Source: THE GHANAIAN CHRONICLE

False Start For Thermal Power Project

....TROUBLE HITS VRA, TOR…AS CONSULTANT REJECTS ?BILLIONS FUEL FOR POWER GENERATORS

The Volta River Authority (VRA) at the beginning of this year said that its dependence on hydropower generation would have to be minimized due to the unappreciable level of water in the Akosombo dam.

To compensate for this, the country would derive 65% of its electrict power from the thermal plants at Tema and Aboadze with the remaining 35% being obtained from the two hydro plants at Akosombo and Kpong

The VRA then went on to begin the installation of the Strategic Reserve Plant (SRP) at Tema, near the Electricity Company of Ghana (ECG) main substation for the municipality, to deliver 110 megawatts of the total power needed in the country.

Chronicle investigations revealed that, apart from technical problems that the plant at its embryonic stage is faced with, the fuel to power the generators into action has become a major headache for not only the VRA, but also the Tema Oil Refinery (TOR).

Information gathered has it that three large tanks that were used by Cummins Power Plant, which provided power for the country during the energy crisis in 1997/8, were filled with diesel from TOR.
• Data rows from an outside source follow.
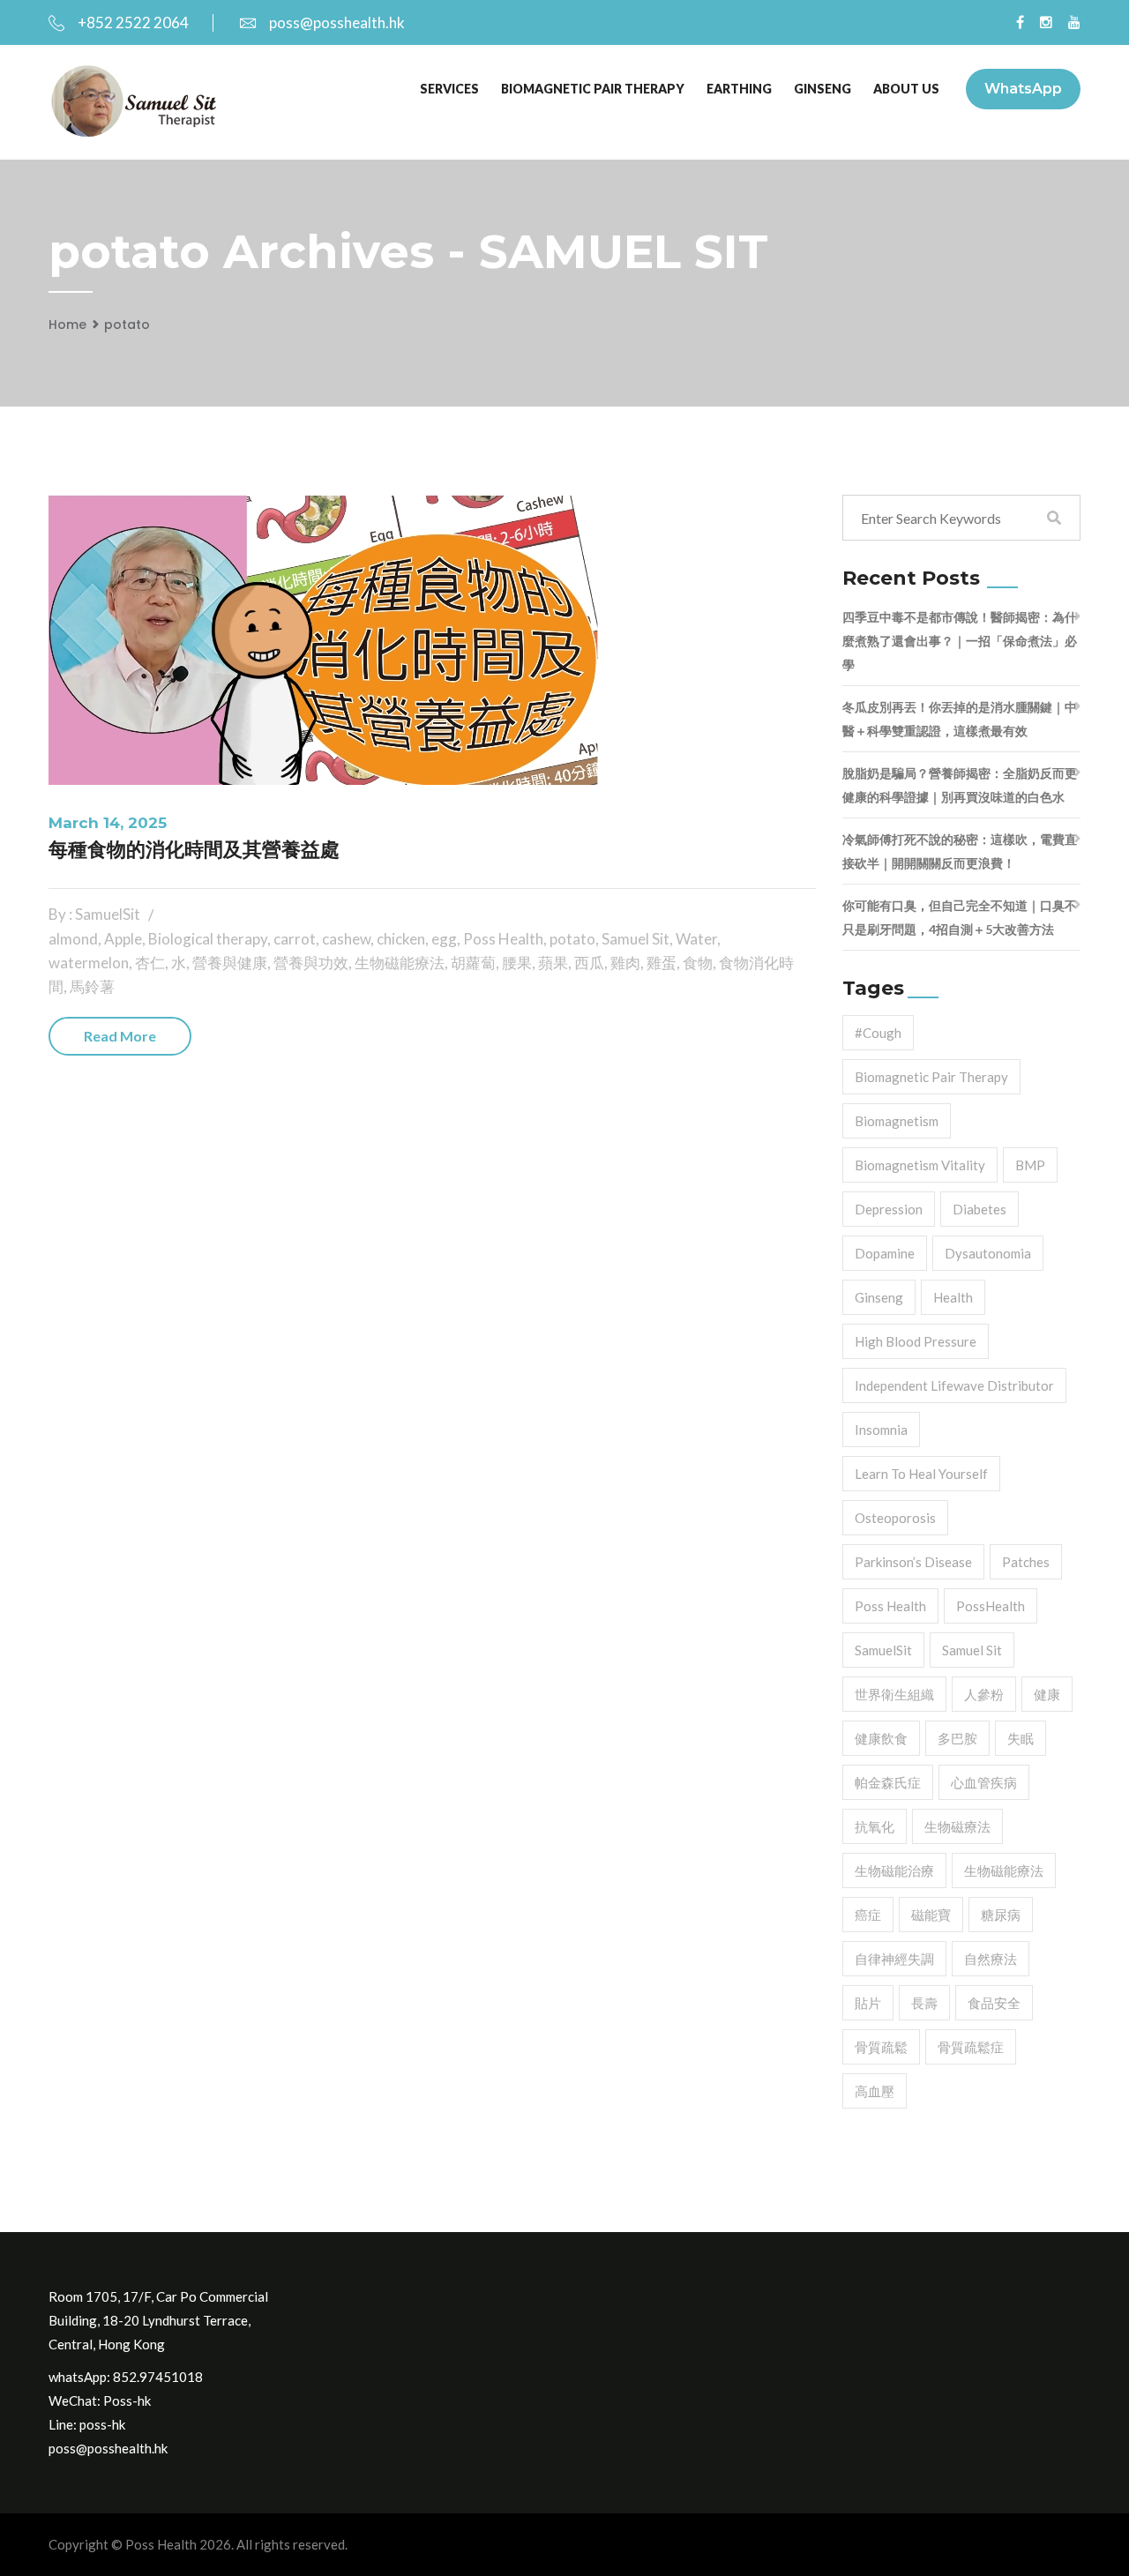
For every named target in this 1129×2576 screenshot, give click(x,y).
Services (449, 88)
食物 (698, 962)
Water (696, 939)
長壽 (924, 2003)
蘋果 (553, 962)
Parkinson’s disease (913, 1562)
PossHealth (990, 1606)
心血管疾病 (984, 1782)
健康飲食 (881, 1738)
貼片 (868, 2003)
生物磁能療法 (400, 962)
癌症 (868, 1915)
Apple (123, 939)
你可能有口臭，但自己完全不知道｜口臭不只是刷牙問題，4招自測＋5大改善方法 (959, 917)
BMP (1030, 1165)
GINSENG (822, 88)
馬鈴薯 (92, 986)
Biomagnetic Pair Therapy (592, 88)
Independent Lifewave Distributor (954, 1385)
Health (953, 1297)
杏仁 (150, 962)
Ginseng (879, 1297)
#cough (878, 1033)
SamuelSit (883, 1650)
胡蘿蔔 (473, 962)
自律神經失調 (894, 1959)
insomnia (881, 1429)
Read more (120, 1035)
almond (73, 939)
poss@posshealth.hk (337, 22)
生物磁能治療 (894, 1870)
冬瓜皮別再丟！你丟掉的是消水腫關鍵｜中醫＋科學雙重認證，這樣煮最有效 (959, 718)
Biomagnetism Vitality (920, 1165)
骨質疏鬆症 (971, 2047)
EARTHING (739, 88)
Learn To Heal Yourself (921, 1474)
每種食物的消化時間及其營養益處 (194, 850)
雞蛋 (662, 962)
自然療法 (990, 1959)
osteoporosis (895, 1518)
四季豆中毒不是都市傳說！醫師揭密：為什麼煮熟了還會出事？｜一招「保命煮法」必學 (959, 640)
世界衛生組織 (894, 1694)
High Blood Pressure (915, 1341)
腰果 (517, 962)
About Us (906, 88)
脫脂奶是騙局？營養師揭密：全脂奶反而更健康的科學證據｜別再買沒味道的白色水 (959, 784)
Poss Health (503, 939)
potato (127, 324)
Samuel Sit (635, 939)
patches (1026, 1562)
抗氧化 (874, 1826)
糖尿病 (1001, 1915)
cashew (346, 939)
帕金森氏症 (888, 1782)
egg (444, 939)
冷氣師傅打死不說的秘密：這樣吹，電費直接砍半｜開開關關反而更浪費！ (959, 851)
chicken (401, 939)
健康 (1047, 1694)
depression (889, 1209)
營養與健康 (229, 962)
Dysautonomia (988, 1253)
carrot (294, 939)
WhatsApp (1023, 88)
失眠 (1020, 1738)
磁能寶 (931, 1915)
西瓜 (589, 962)
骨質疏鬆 (881, 2047)
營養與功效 (310, 962)
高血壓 (874, 2091)
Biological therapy (207, 939)
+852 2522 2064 (133, 22)
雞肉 (625, 962)
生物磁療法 (957, 1826)
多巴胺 (957, 1738)
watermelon (89, 962)
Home (67, 324)
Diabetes (979, 1209)
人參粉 (984, 1694)
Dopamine (885, 1253)
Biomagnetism (896, 1121)
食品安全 (994, 2003)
Just as all was set to commence power generation to bail the VRA out of its predicament, a bomb was dropped.

The consulting engineer to the SRP, whose name is being withheld, reportedly objected to the use of that type of fuel because the standard is not to the specification meant for the thermal plant. As in all herculean tasks, there must be a way out.

The three tanks of fuel not up to the required specification will have to be pumped back to TOR for further processing to take place, thus spitting out wastes of billions of cedis.

Two questions that were being asked as Chronicle dug for the story; Was the fuel ordered as finished product or did the refining take place at TOR?

What the paper out was that anytime any finished product is ordered, both TOR and SGS laboratory analyses take place to determine its suitability to Ghana's specification.

These two bodies independent investigations are compared and the necessary instruction passed on. Should it be that the refining took place at TOR, what might have gone wrong, observers queried.

VRA was tight-lipped. In a related development, Chronicle can reveal that the VRA has not been able to generate power to meet national demand, especially at peak period, between 19:00 hours and 22:00 hours GMT.

Consequently, the Tema municipality (Region -ECG), Accra West (Dansoman and surroundings), parts of Kumasi and Takoradi, have been experiencing power rationing.

Sources at VRA said that the Accra East region of the ECG is enjoying better power supply, because of the siting of state institutions and military installations in this region, adding that because of this it is difficult for government to detect that there is a power crisis.

In spite of the handicap, there seems to be a problem between the VRA and the ECG that seems unnoticed.

The ECG at Tema supplies power to Tema Steel Works Company, formerly Wahome Steel, Ferro Fabrik and GHACEM, but surprisingly, there are moves by the VRA to snatch these customers from the ECG.